Today, programming is produced by over 200 journalists located in 61 countries. Vatican Radio produces more than 42,000 hours of simultaneous broadcasting covering international news, religious celebrations, in-depth programs, and music. The current general director is Father Federico Lombardi, S.J.
On 27 June 2015, Pope Francis, in a motu proprio apostolic letter, established the Secretariat for Communications in the Roman Curia, which absorbed Vatican Radio effective 1 January 2017, ending the organization's 85 years of independent operation. [1]
Vatican Radio began broadcasting with the callsign HVJ [2] on two shortwave frequencies using 10 kilowatts (kW) of power on 12 February 1931, with the pontificial message "Omni creaturae" of Pope Pius XI. [3] Also in attendance was Guglielmo Marconi and Cardinal Eugenio Pacelli, who would become Pope Pius XII. [3] Its first director was physicist Giuseppe Gianfranceschi, who was also the president of the Accademia dei Nuovi Lincei.
In 1933, a permanent microwave link was established between the Vatican Palace and the summer residence of the papacy, Castel Gandolfo. [3]
In 1936, the International Telecommunication Union (ITU) recognized Vatican Radio as a "special case" and authorized its broadcasting without any geographical limits. On 25 December 1937 a Telefunken 25 kW transmitter and two directional antennas were added. Vatican Radio broadcast over 10 frequencies. [3]
Following a December 1939 report from Cardinal August Hlond of Poznań detailing the oppression of the Catholic Church in Poland, Pope Pius XII decided, among other measures, to use Vatican Radio to provide "information regarding the condition of the church in Poland." The German broadcast on 21 January 1940 compared German activities to "what the Communists imposed on Spain in 1936"; the English service noted the attacks on the Church were not limited to the Soviets. [4]
During World War II, Vatican Radio's news broadcasts were (like all foreign broadcasts) banned in Germany. During the war, the radio service operated in four languages.
While some critics have said Pope Pius XII was too quiet regarding the Holocaust, [5] Jacques Adler examined the transcripts of wartime broadcasts over the Vatican Radio. Adler argues that it exposed Nazi persecution of the Church and opposed collaboration with Nazism. It appealed to Catholics to remain true to their faith's injunctions: to defend the sanctity of life and the unity of humankind. In so doing the Pope pursued a policy of spiritual resistance to Nazi ideology and racism. [6]
In 1948, services expanded to 18 languages.

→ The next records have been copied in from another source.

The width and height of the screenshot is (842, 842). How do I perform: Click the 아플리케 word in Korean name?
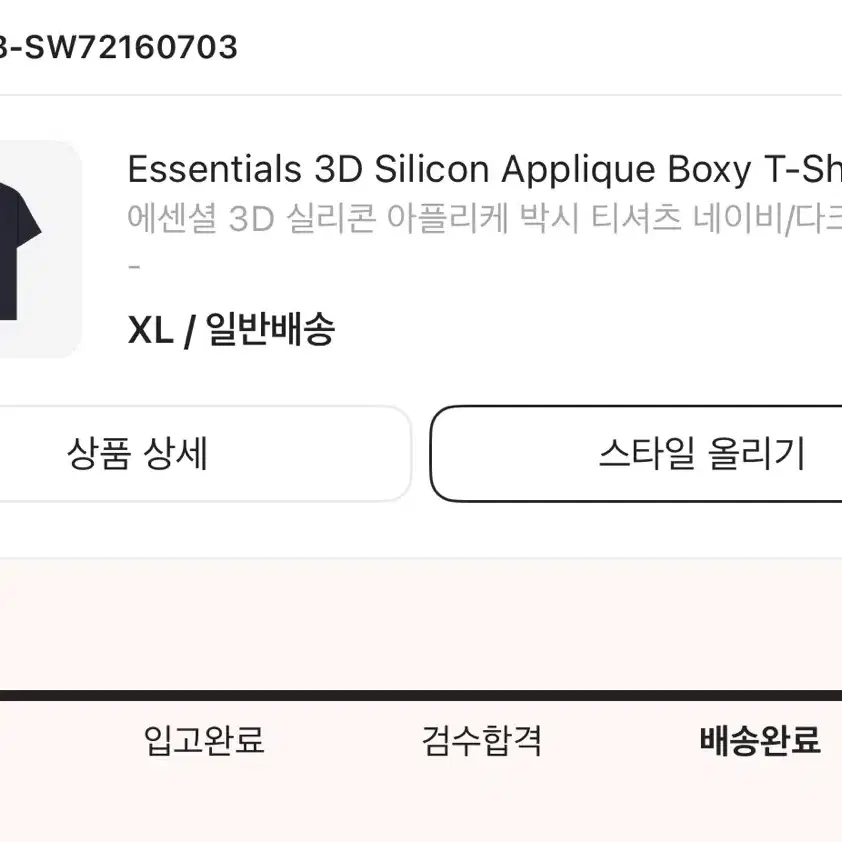[x=448, y=219]
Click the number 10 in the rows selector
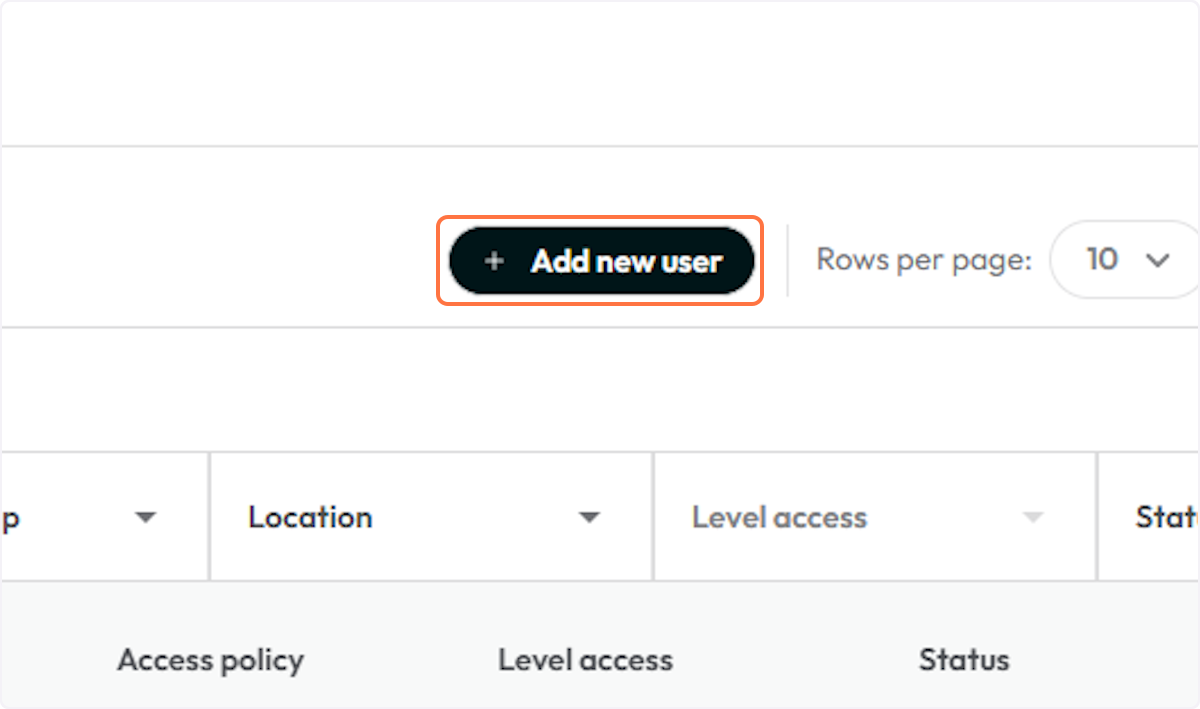The width and height of the screenshot is (1200, 709). 1102,260
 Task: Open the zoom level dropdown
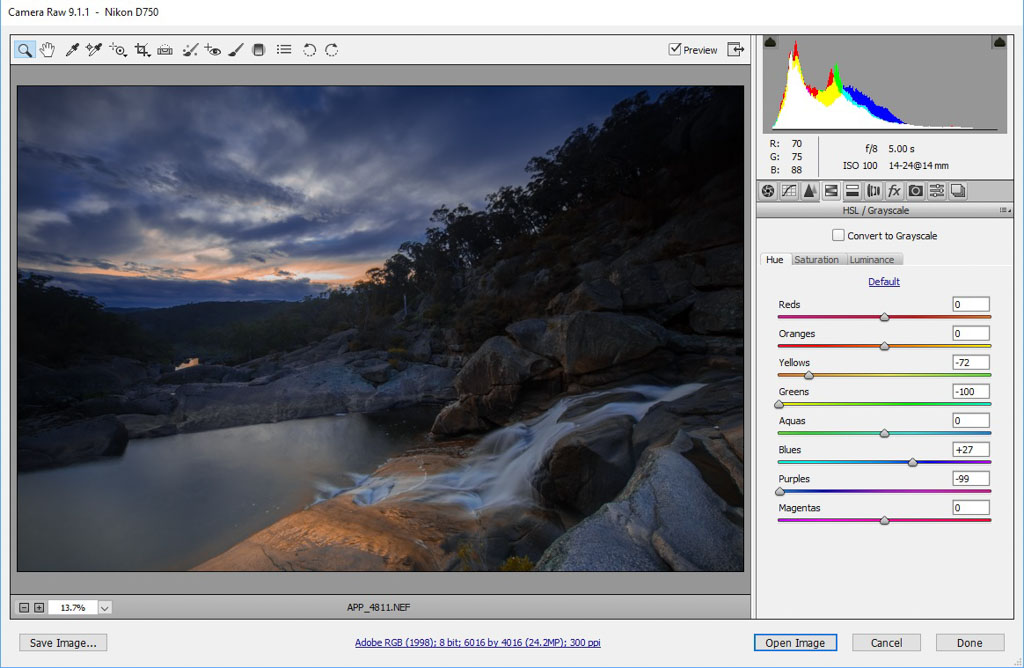(105, 607)
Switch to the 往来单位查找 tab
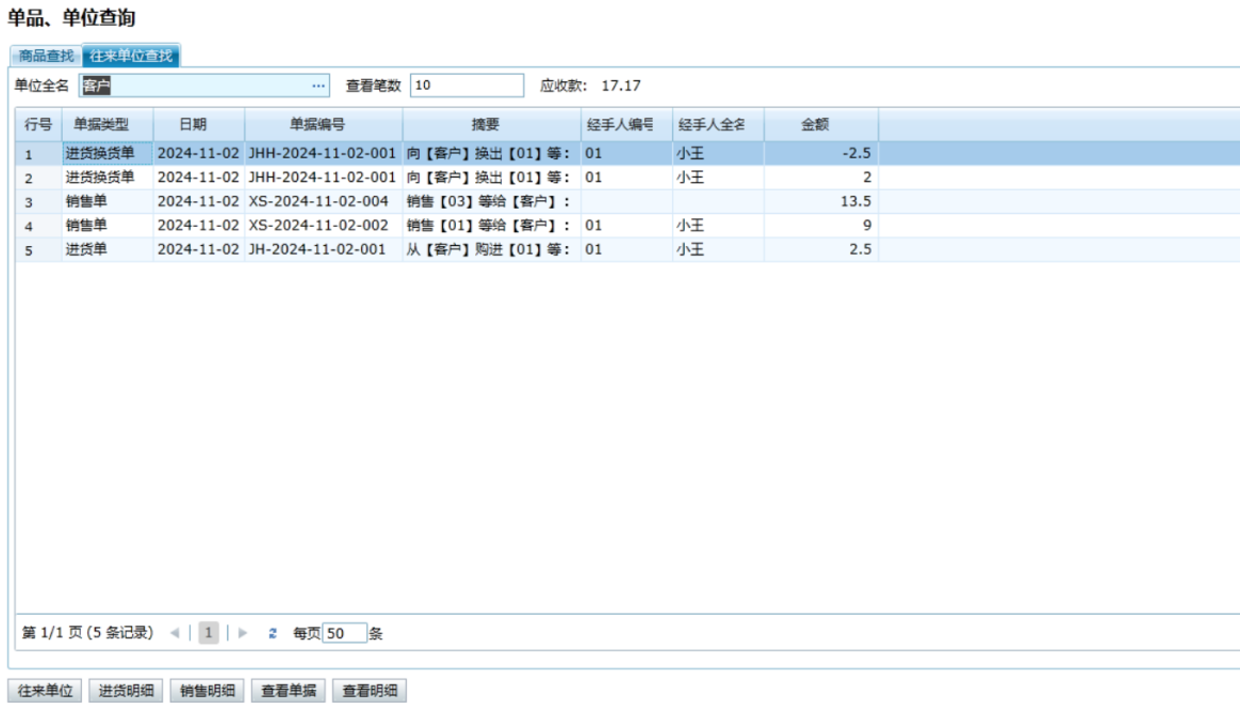The width and height of the screenshot is (1240, 706). 131,56
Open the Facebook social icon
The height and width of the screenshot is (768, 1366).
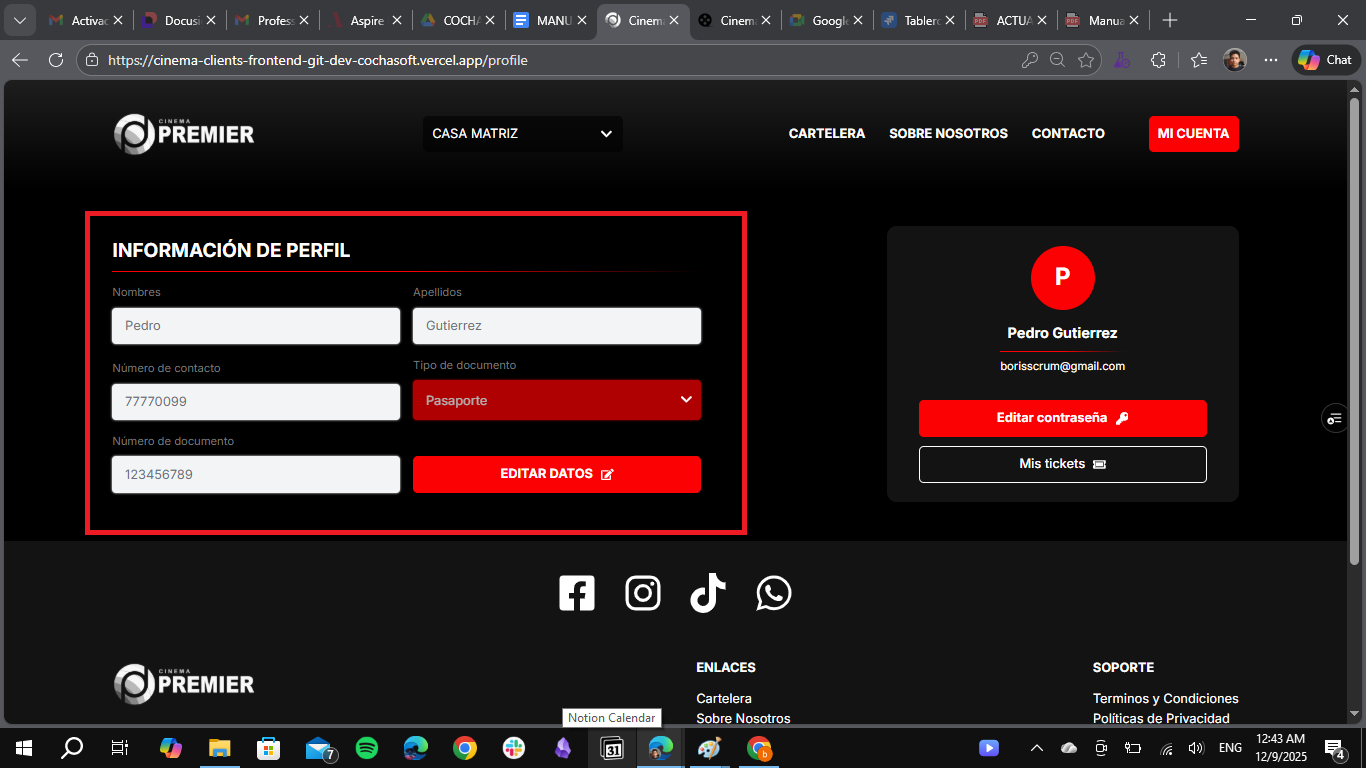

Due to space constraints, the Holy See acquired a 400-hectare (1½ sq. mi.) area located 18 kilometres (11 miles) north of Rome at Santa Maria di Galeria (GC: 42°2′39″N12°19′22″E / 42.04417°N 12.32278°E ). The Italian Republic granted the site extraterritorial status in 1952. [3]
In 1957, a new broadcasting center was placed in operation, with a Philips 100 kW shortwave transmitter, two 10 kW shortwave transmitters, and one 120 kW mediumwave transmitter, with 21 directional and one omnidirectional antenna. The next phase involved two 100 kW transmitters aimed at Africa and Oceania, a 250 kW mediumwave transmitter for Europe, and a 500 kW transmitter for the Far East and Latin America. [3]
Radio Vaticana was one of 23 founding broadcasting organisations of the European Broadcasting Union in 1950.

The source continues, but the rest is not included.